------ INPUT ROWS
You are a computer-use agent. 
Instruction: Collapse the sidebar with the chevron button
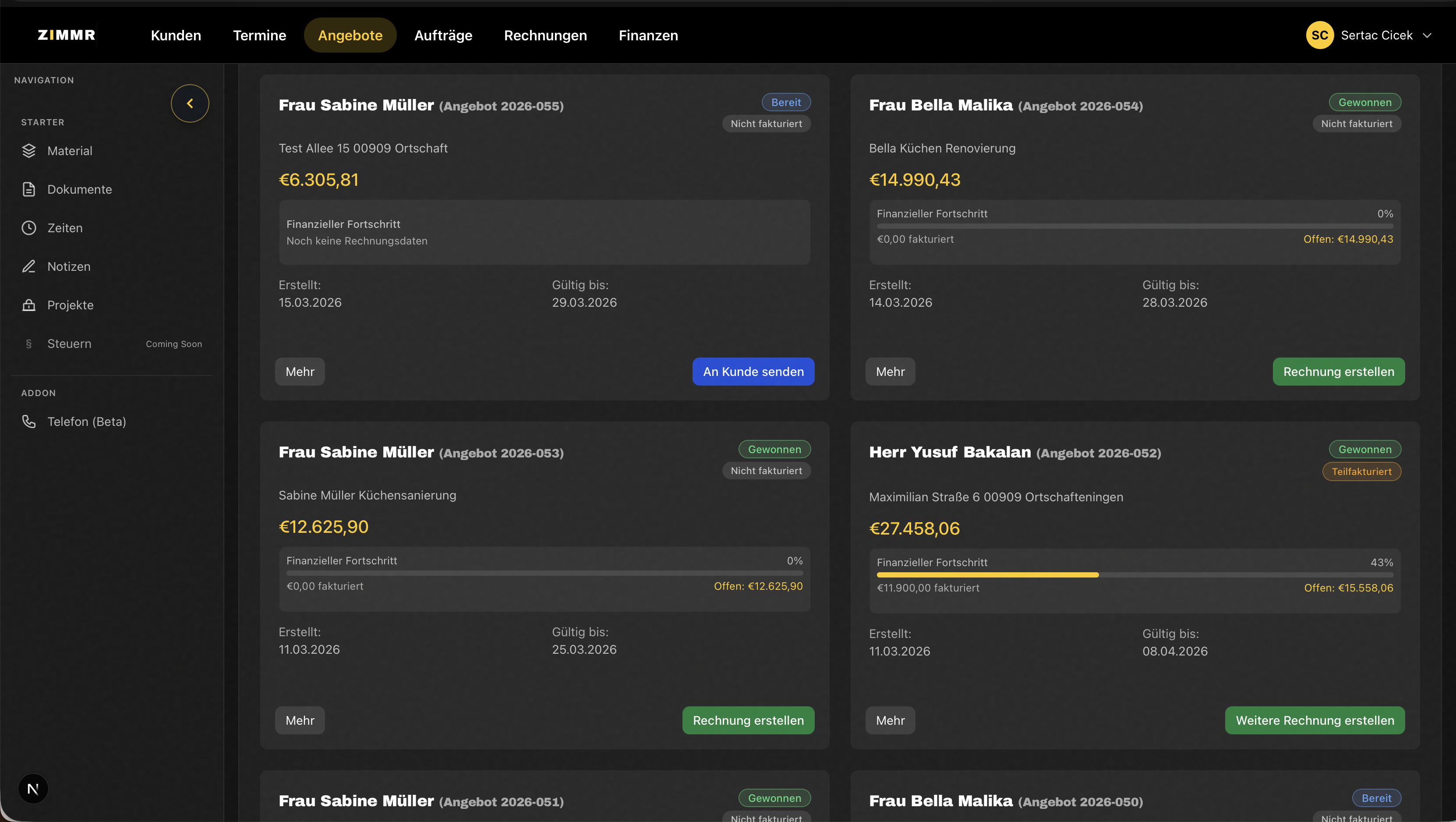[190, 103]
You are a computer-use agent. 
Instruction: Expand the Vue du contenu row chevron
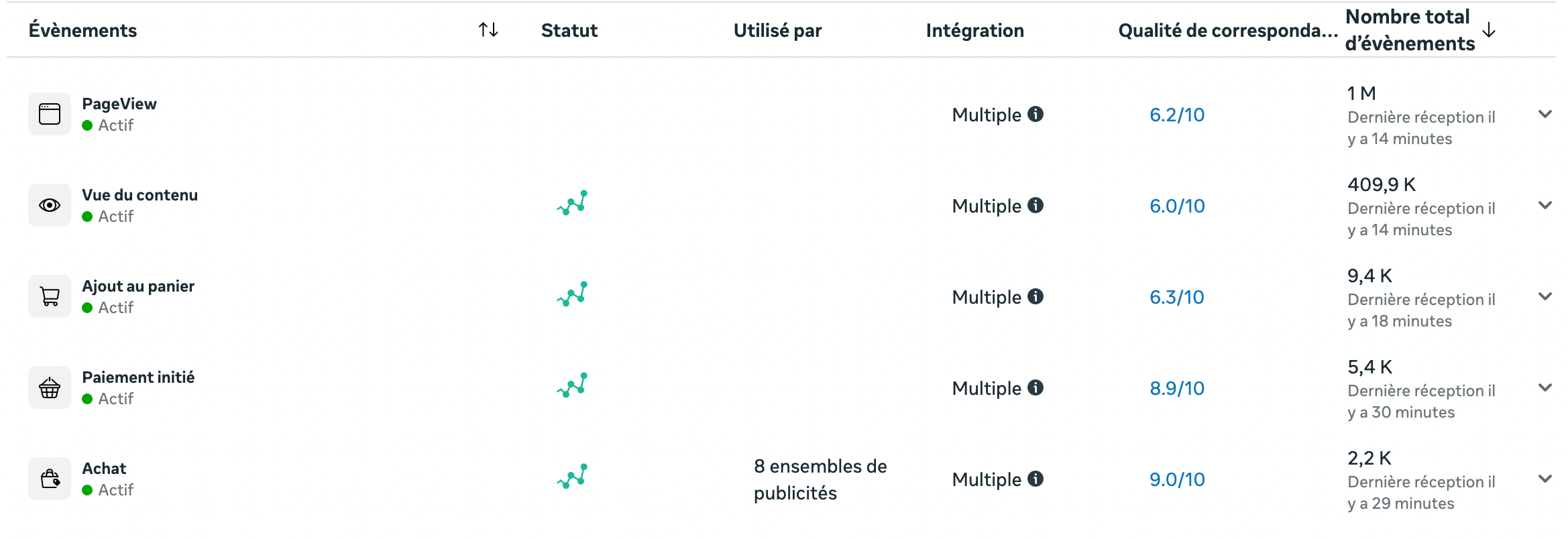pyautogui.click(x=1545, y=205)
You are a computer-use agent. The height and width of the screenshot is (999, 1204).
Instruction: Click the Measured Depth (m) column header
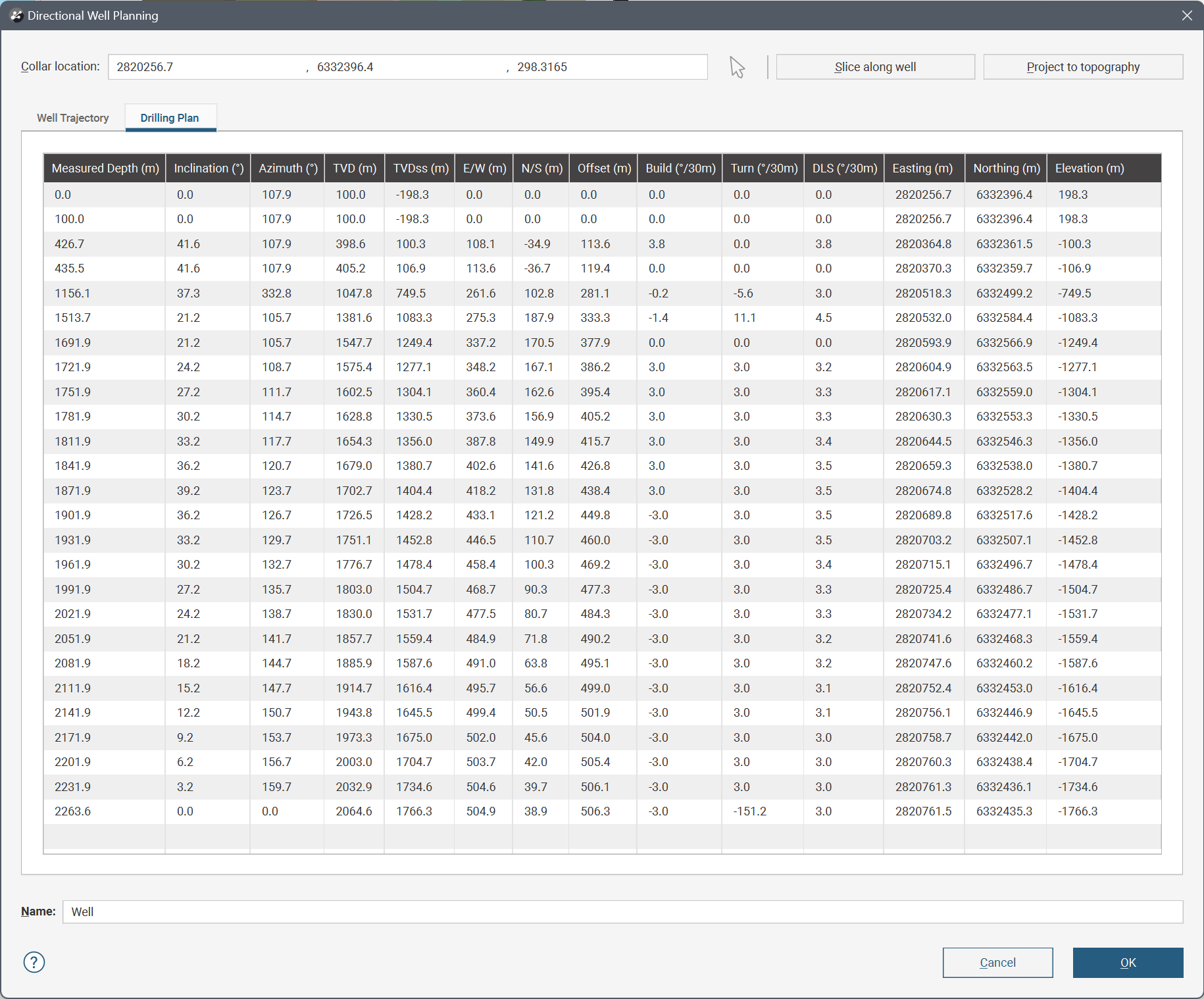pyautogui.click(x=105, y=168)
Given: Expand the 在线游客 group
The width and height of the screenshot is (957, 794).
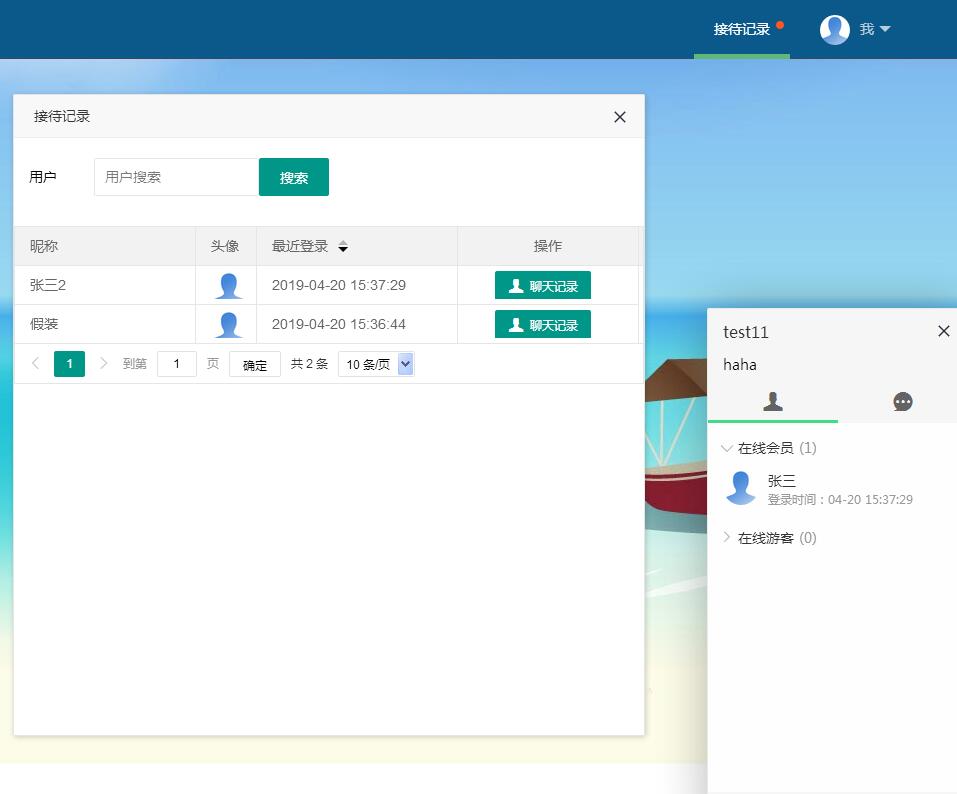Looking at the screenshot, I should click(727, 538).
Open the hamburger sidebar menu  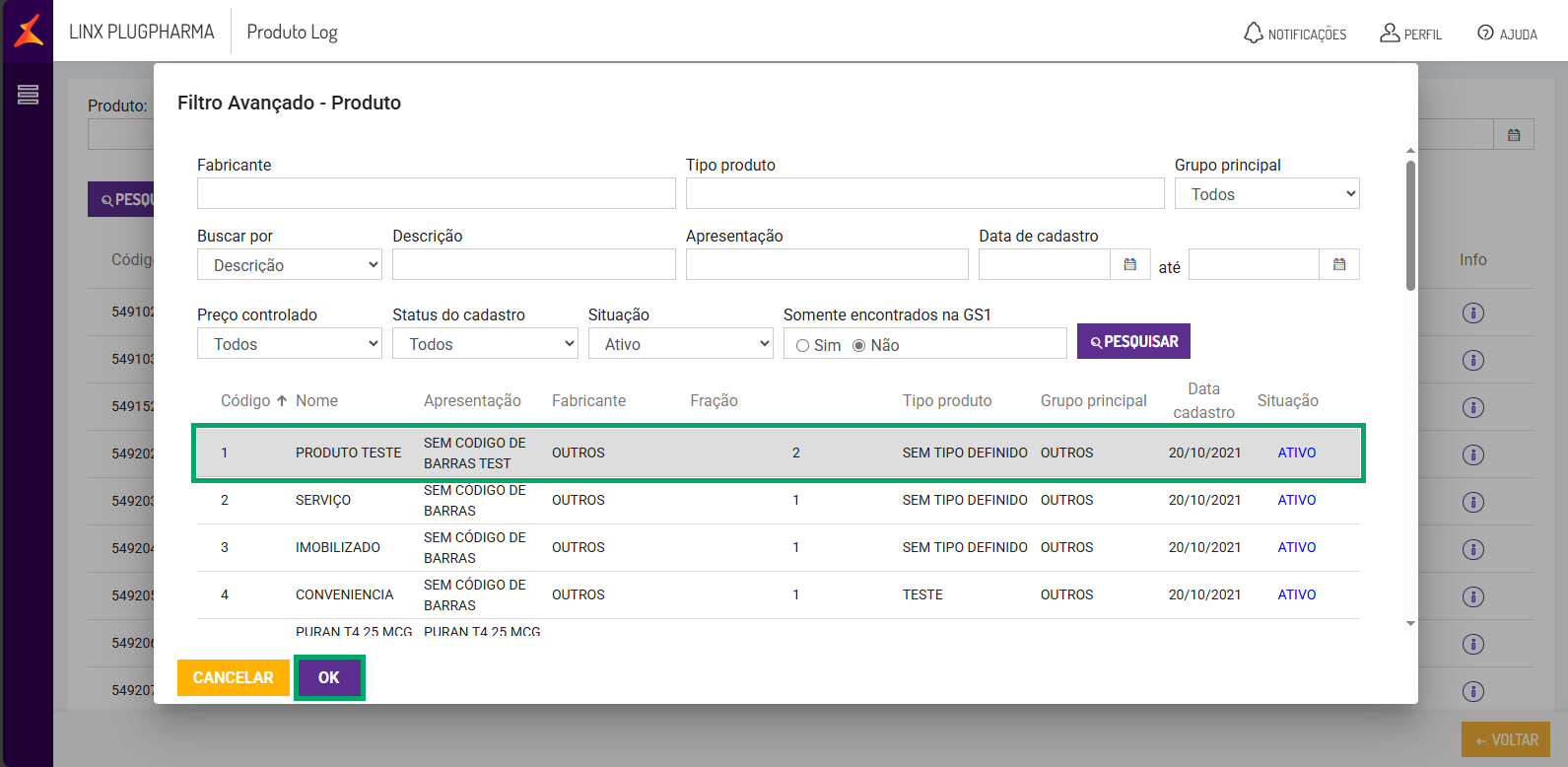point(28,95)
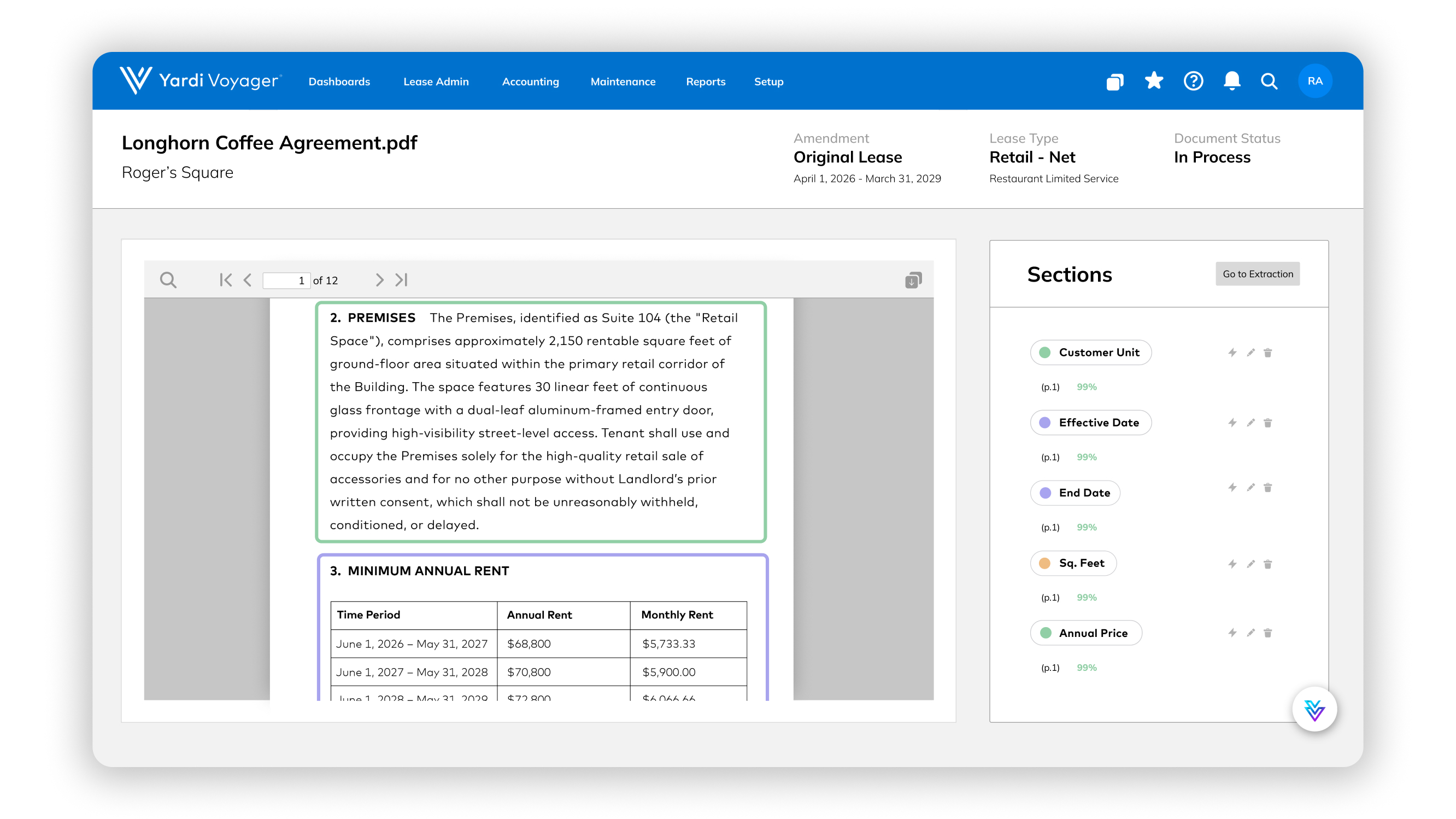Open the PDF viewer search magnifier
1456x819 pixels.
click(x=168, y=280)
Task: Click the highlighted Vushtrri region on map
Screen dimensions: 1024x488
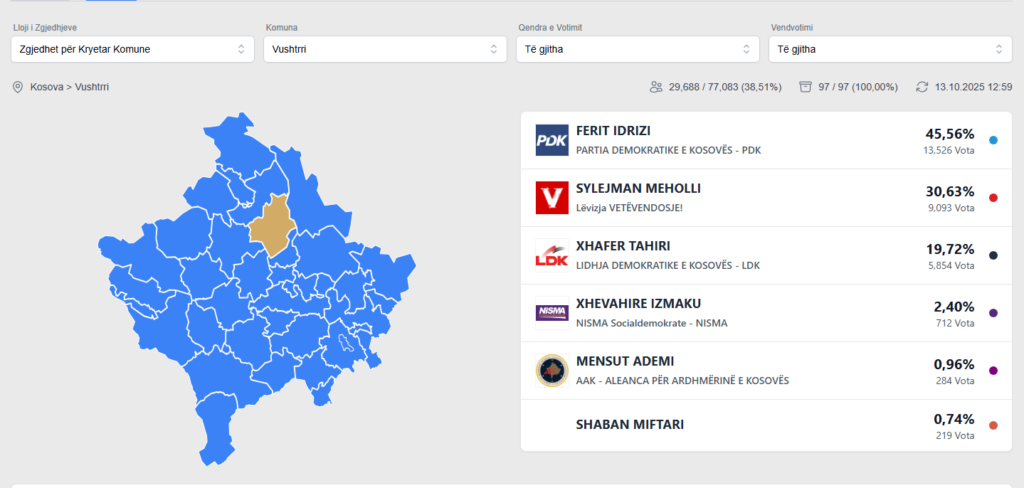Action: click(x=270, y=227)
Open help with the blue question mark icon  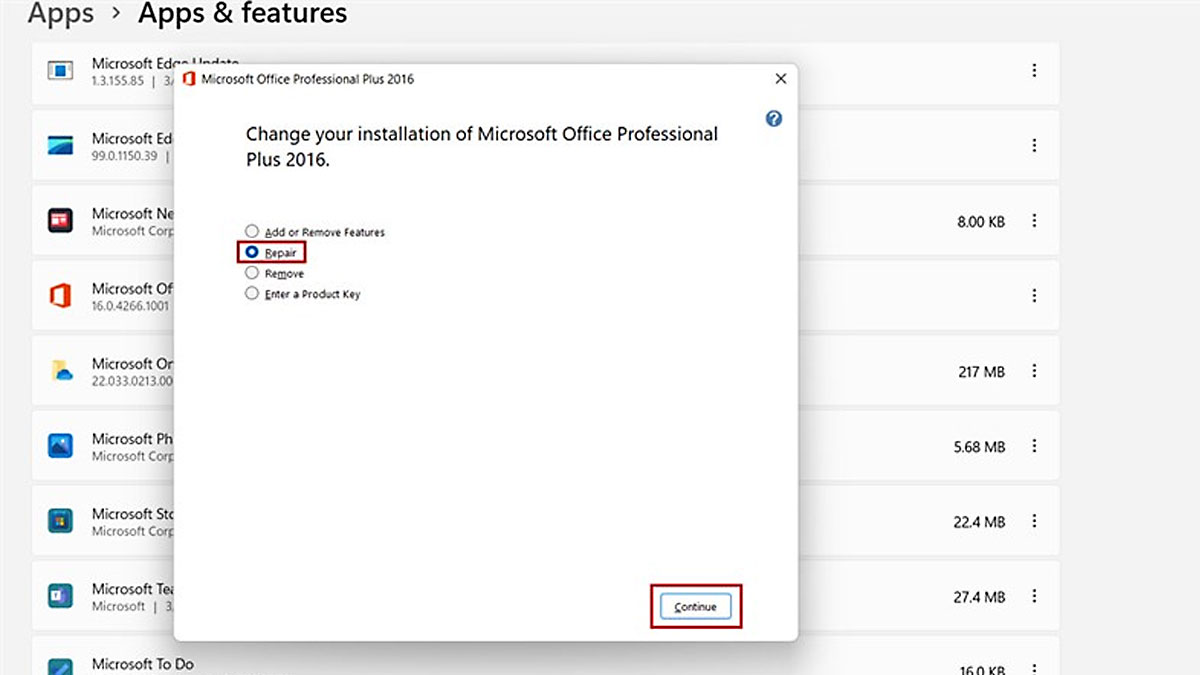[x=773, y=118]
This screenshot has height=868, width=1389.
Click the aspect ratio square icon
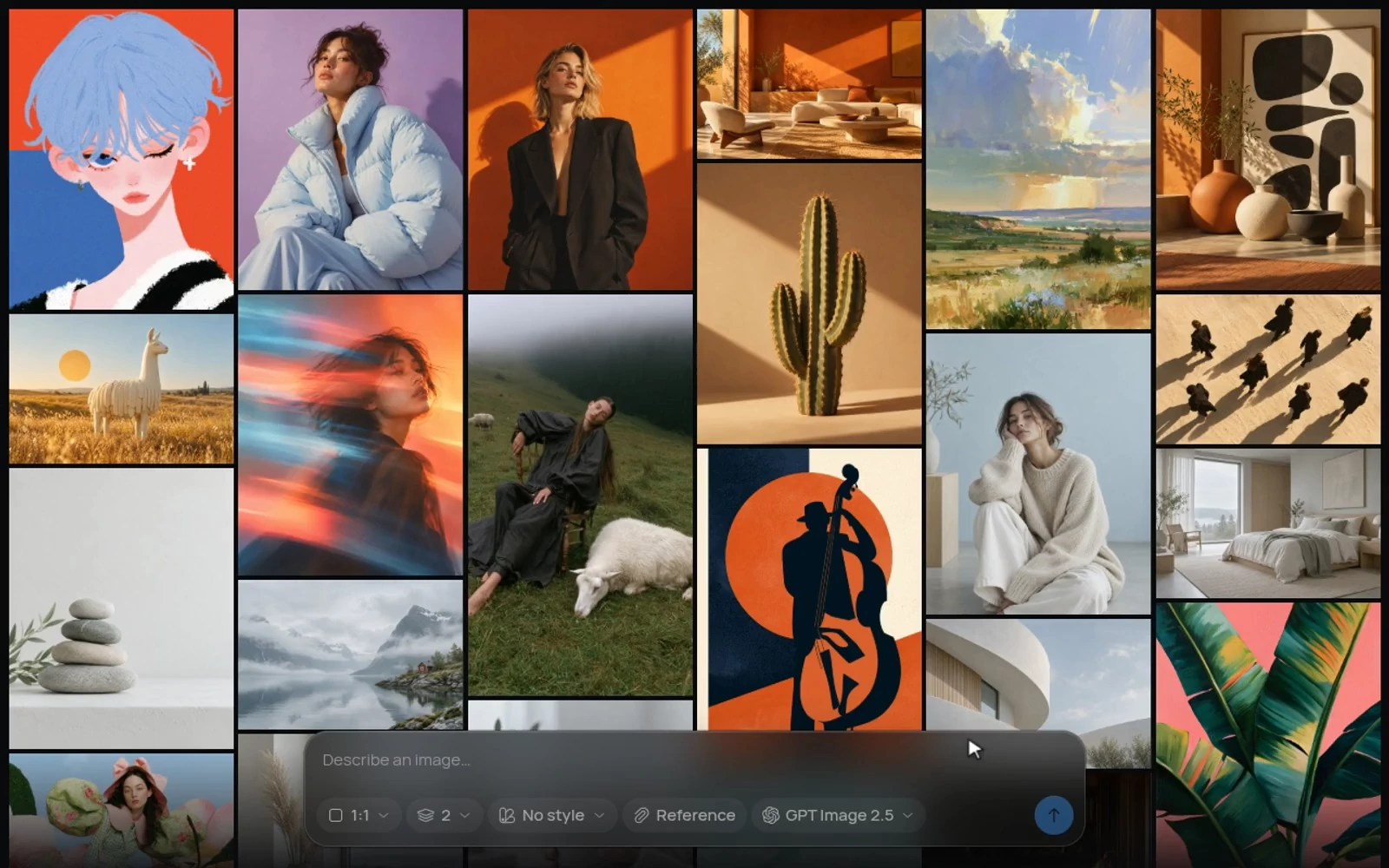click(336, 815)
------------
WHAT THIS TASK INVOLVES - Report every line of the data that contains the word "Expand", with case counting.

TASK ANSWER -
Instruction: Expand the Vue du contenu row chevron
Given: Expand the 在线游客 group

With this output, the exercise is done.